Items listed in a dataset
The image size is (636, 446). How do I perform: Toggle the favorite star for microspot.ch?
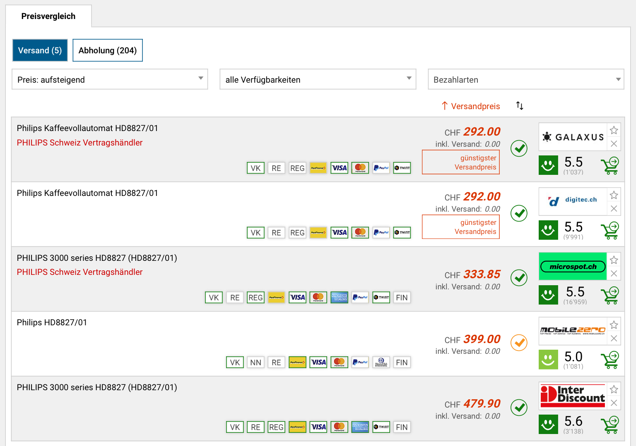[614, 260]
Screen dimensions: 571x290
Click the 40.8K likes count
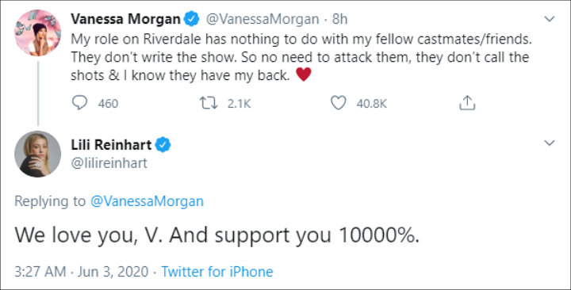(x=371, y=104)
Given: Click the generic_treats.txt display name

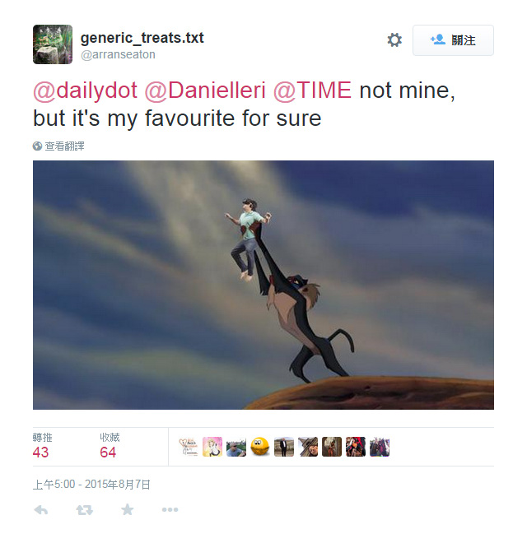Looking at the screenshot, I should coord(142,38).
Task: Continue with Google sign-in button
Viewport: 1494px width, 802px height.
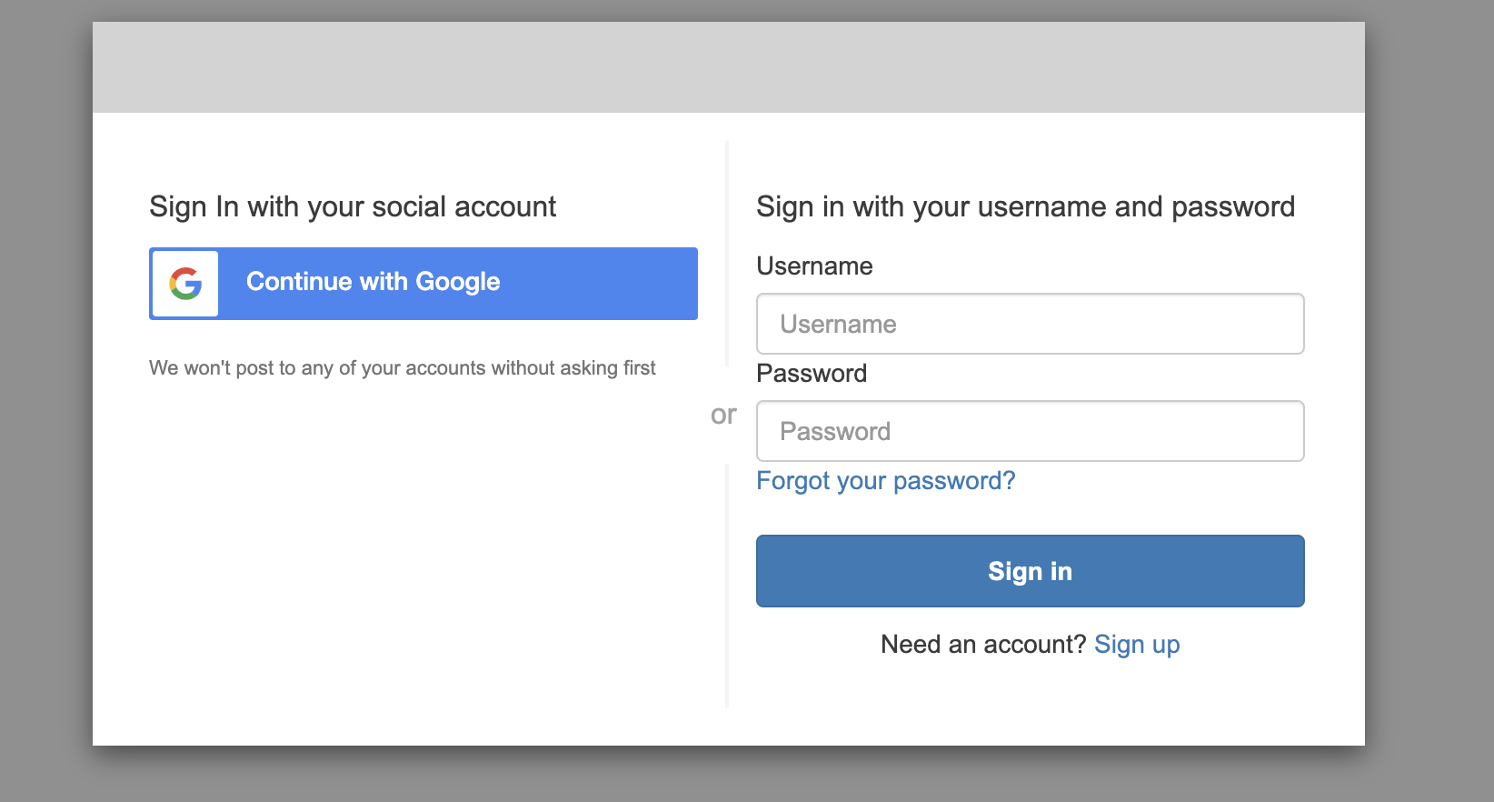Action: (x=423, y=284)
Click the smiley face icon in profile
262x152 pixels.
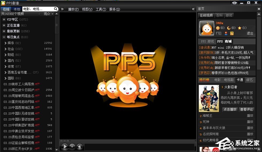point(218,28)
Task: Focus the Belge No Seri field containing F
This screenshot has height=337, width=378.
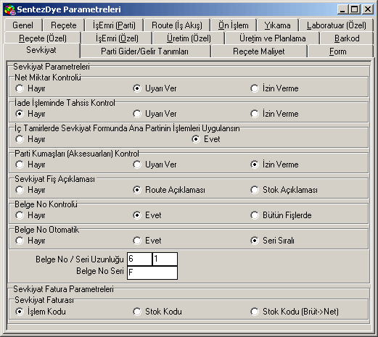Action: [x=152, y=272]
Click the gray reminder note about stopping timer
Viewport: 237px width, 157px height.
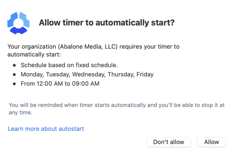117,105
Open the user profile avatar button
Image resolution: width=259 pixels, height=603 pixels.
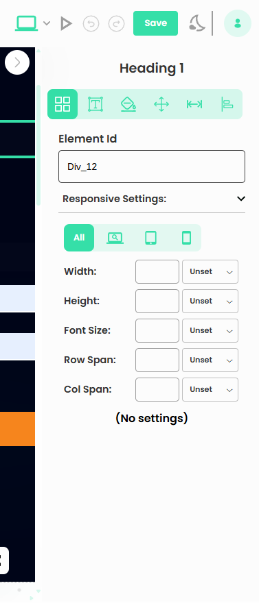[x=238, y=23]
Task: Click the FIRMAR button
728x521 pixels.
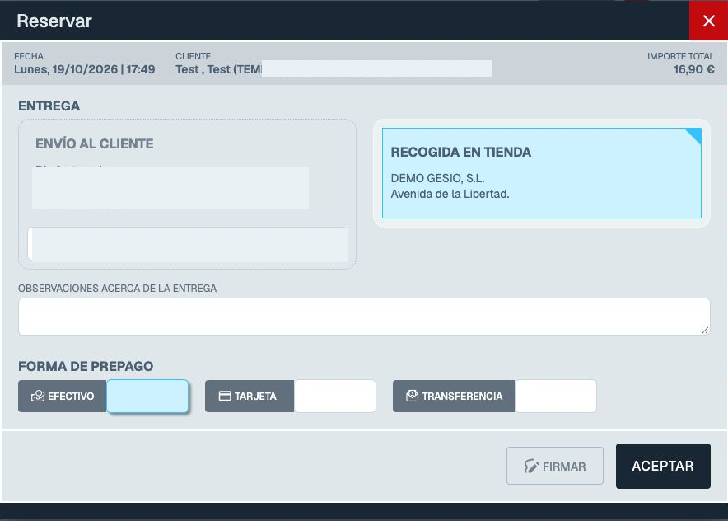Action: (555, 466)
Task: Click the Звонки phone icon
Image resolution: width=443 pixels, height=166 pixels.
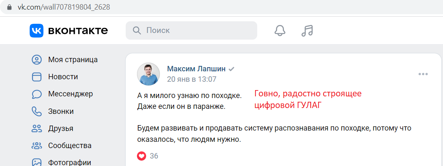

== Exercise ==
Begin with the line containing "Task: Focus the", stop at the last line of the records above, and copy every line in between exactly, both ends included, with no pictures.

== Solution for this problem ==
Task: Focus the Belge No Seri field containing F
This screenshot has height=337, width=378.
Action: [x=152, y=272]
Click the gray reminder note about stopping timer
Viewport: 237px width, 157px height.
117,105
Open the user profile avatar button
Image resolution: width=259 pixels, height=603 pixels.
[x=238, y=23]
Task: Click the FIRMAR button
728x521 pixels.
Action: (555, 466)
Task: Click the Звонки phone icon
Image resolution: width=443 pixels, height=166 pixels.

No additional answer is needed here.